Alba Bay recorrió el camino inverso. Durante años, Bretagne Holding Limited (BHL), desarrolladora del proyecto, concentró sus esfuerzos en adquirir la totalidad del terreno, desarrollar el plan maestro, completar estudios técnicos y ambientales, estructurar la infraestructura y avanzar en los procesos regulatorios antes de iniciar su presentación. Alba Bay ya cuenta con la aprobación de su Plan Maestro, la Licencia Ambiental para la primera fase, la aprobación de su Zona Franca y el Decreto Presidencial que autoriza el Aeropuerto Internacional de Montecristi, además de importantes avances regulatorios en materia aeronáutica.
Como corresponde a un desarrollo de esta escala, continúan otras etapas técnicas y regulatorias propias de las siguientes fases. “Todo empezó con una pregunta muy sencilla: si hoy pudiéramos construir una ciudad desde cero, con todo lo que sabemos sobre calidad de vida, sostenibilidad y planificación, ¿la haríamos igual?

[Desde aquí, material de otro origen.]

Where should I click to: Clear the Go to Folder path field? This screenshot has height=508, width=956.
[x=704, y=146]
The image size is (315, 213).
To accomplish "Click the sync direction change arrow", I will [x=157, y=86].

Para nosotros la respuesta fue no. Y ahí nació Alba Bay”, explica Yossi Abadi, socio y CEO de Bretagne Holding Limited.
El sello de experiencia global
La capacidad de ejecutar una iniciativa de esta magnitud también forma parte de su fortaleza. Alba Bay está respaldado por un grupo inversionista internacional cuyos fundadores desarrollaron el conglomerado inmobiliario más importante de Israel, una empresa que cotiza enla Bolsa de Valores de Tel Aviv y que ha desarrollado proyectos por miles de millones de dólares en Israel, Estados Unidos y Europa.
Esa experiencia permitió reunir un equipo de primer nivel y abordar un proyecto con visión de largo plazo, disciplina de ejecución y altos estándares de planificación.

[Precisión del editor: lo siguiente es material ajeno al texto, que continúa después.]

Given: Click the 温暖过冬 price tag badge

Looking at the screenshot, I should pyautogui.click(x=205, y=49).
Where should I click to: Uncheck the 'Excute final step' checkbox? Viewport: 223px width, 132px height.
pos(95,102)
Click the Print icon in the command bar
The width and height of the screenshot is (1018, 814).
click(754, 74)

Crecer junto a Montecristi
Uno de los principios que más ha influido en el diseño de Alba Bay ha sido su relación con Montecristi y su entorno natural. “No fuimos a Montecristi para cambiarlo. Fuimos porque creemos que su mayor fortaleza es precisamente lo que todavía conserva. Nuestro reto es crecerjunto con la provincia, no por encima de ella”. Una ciudad no se mide únicamente por la calidad de sus edificios. Espacios públicos, movilidad, naturaleza, salud y bienestar forman parte de una misma visión. Como resume Abadi: “Las ciudades más importantes del siglo XXI no serán necesariamente las más grandes. Serán las que ofrezcan una mejor calidad de vida”.
El valor de vivir mejor
Más que una ciudad, plantea una forma distinta de entender el desarrollo. Su propuesta parte de una premisa clara: el crecimiento no debe lograrse a costa del entorno, sino en equilibrio con él.

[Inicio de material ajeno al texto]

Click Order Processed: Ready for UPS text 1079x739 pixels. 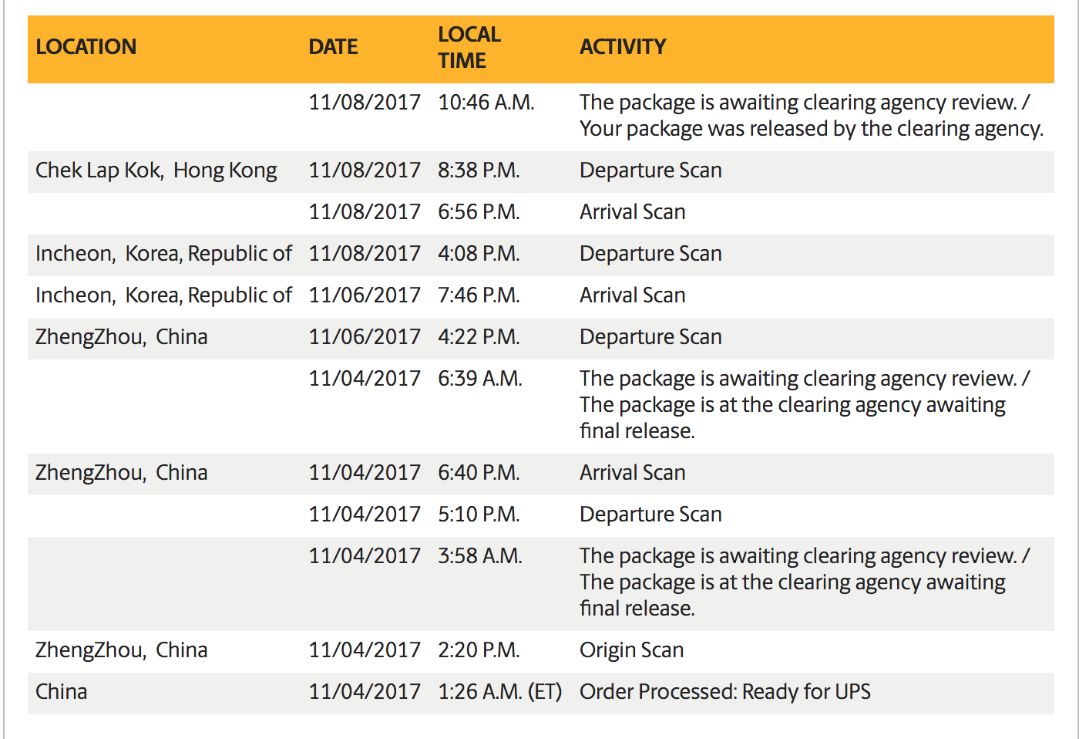pos(725,692)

Esa visión se refleja en años de estudios técnicos, planificación y medidas ambientales que respaldaron la obtención de la licencia para su primera fase, incorporando acciones para proteger manglares, humedales y otros ecosistemas que distinguen a Montecristi. Sobre esa base nace el concepto de Wellness City, un modelo que inspira al proyecto y sitúa a las personas, su bienestar y la calidad de vida en el centro de la planificación urbana.
Una propuesta que busca integrar desarrollo económico y conservación ambiental. En un contexto donde las ciudades enfrentan crecientes desafíos, Alba Bay apuesta por demostrar que el progreso también puede medirse por la capacidad de preservar el patrimonio natural mientras se construye el futuro.